§ About this task
Starting at the first line of the listing below, retype each line up to and including the one that contains "This screenshot has width=500, height=331.". Leave pictures out.

[[ Supplied entries, beginning ]]

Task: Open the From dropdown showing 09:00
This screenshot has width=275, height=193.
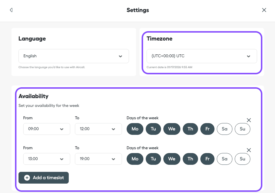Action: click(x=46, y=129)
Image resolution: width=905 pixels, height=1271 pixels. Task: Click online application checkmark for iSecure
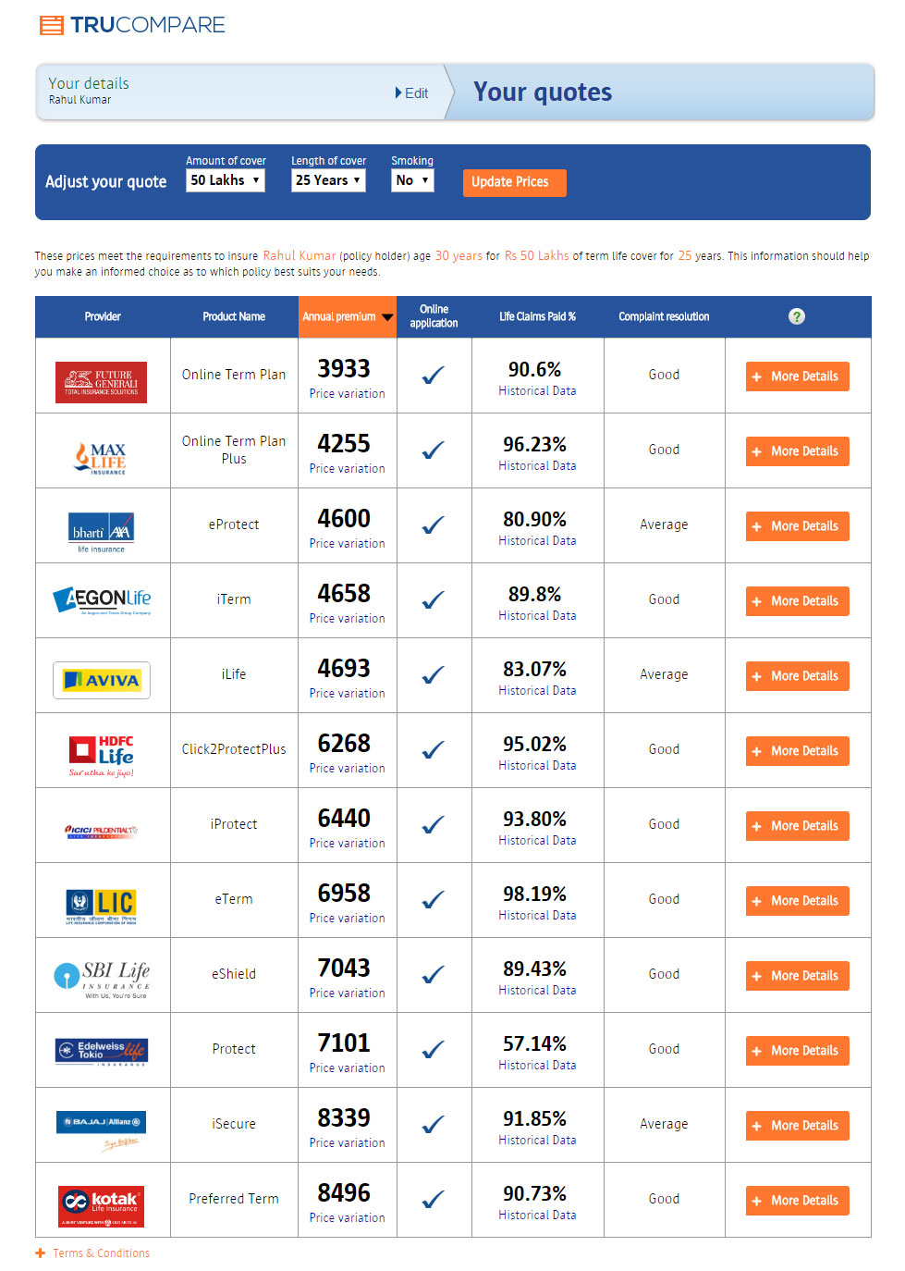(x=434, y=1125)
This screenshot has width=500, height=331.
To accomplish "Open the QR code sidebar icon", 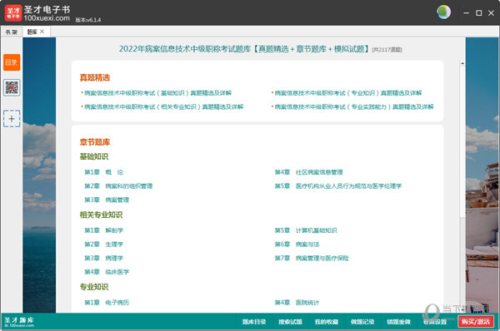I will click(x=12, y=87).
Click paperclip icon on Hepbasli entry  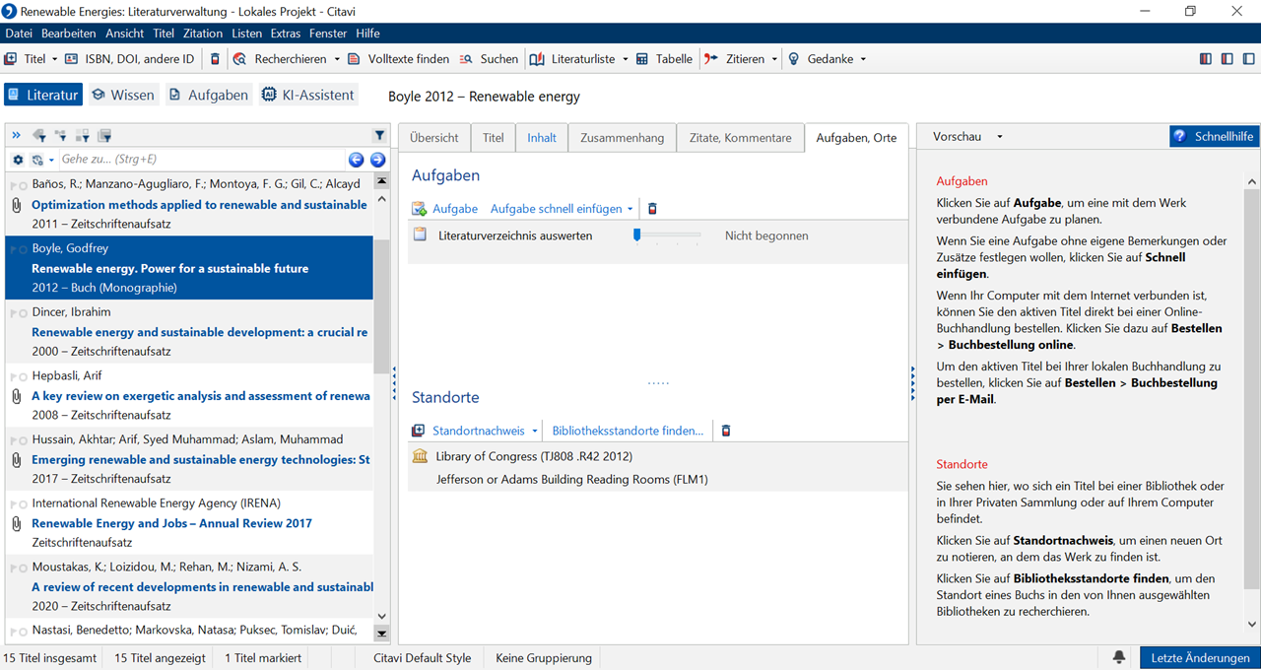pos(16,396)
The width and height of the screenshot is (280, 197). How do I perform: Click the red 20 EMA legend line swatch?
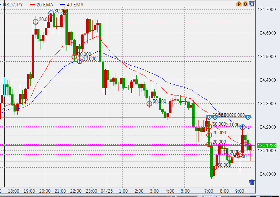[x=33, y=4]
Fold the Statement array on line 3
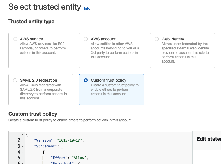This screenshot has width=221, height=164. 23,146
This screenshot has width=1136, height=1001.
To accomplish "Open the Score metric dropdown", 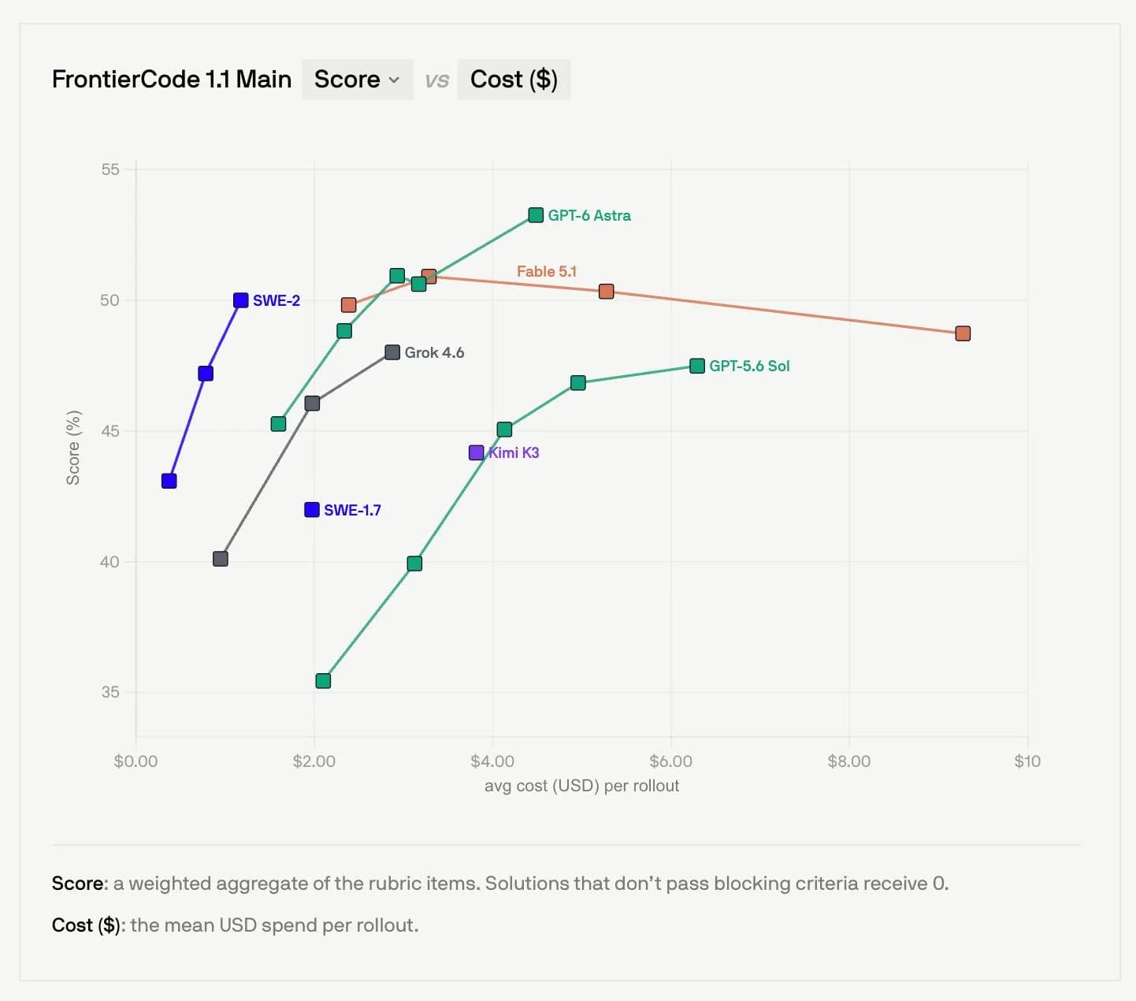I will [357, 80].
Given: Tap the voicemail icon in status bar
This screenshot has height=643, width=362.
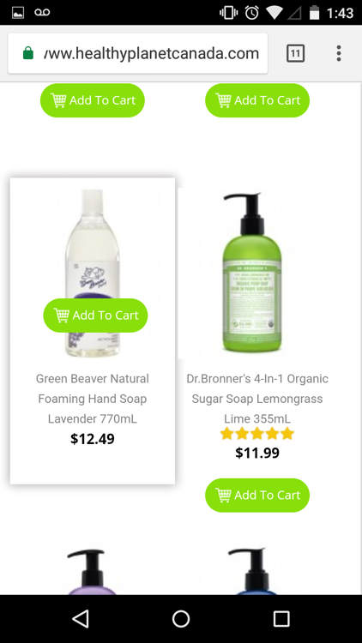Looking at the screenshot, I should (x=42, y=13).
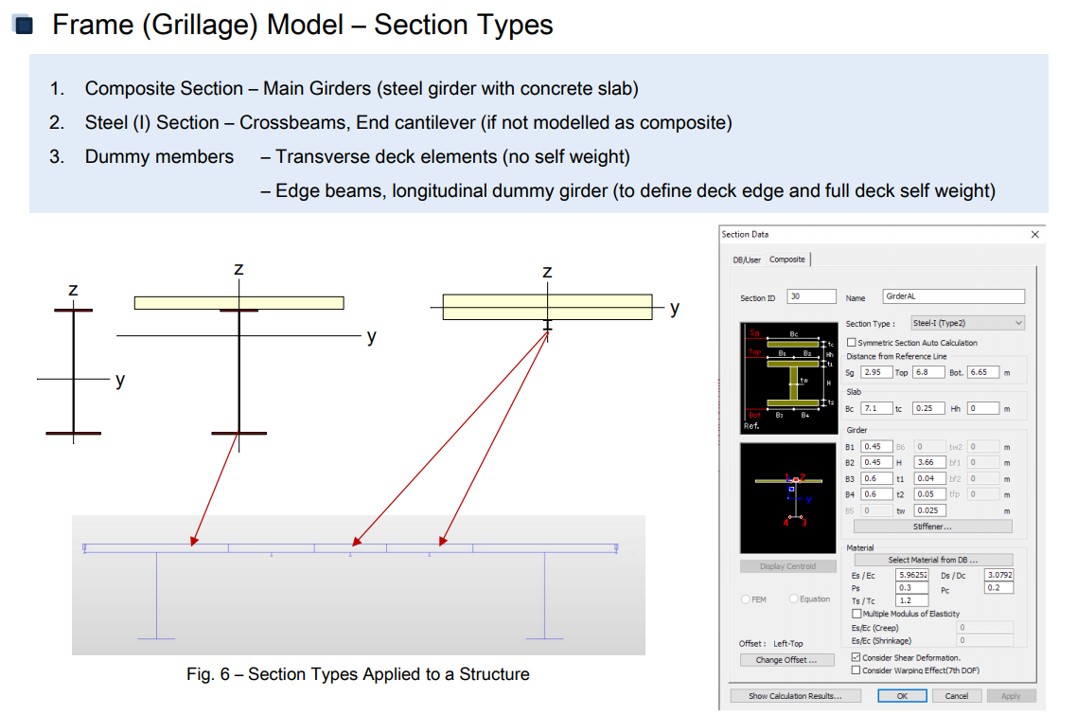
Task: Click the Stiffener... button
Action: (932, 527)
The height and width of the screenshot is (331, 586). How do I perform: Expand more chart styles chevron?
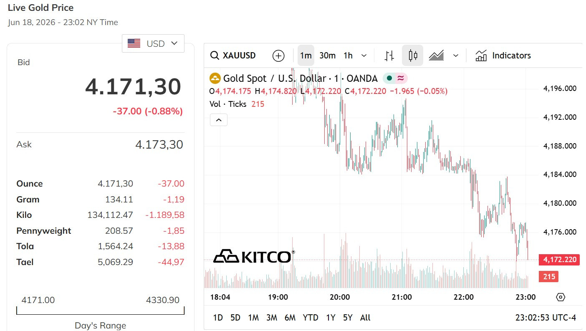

[[ Supplied entries, end ]]

§ Result
Task: Open the From dropdown showing 09:00
This screenshot has width=275, height=193.
Action: click(x=46, y=129)
Image resolution: width=905 pixels, height=1271 pixels. Task: Click online application checkmark for iSecure
(x=434, y=1125)
This screenshot has width=500, height=331.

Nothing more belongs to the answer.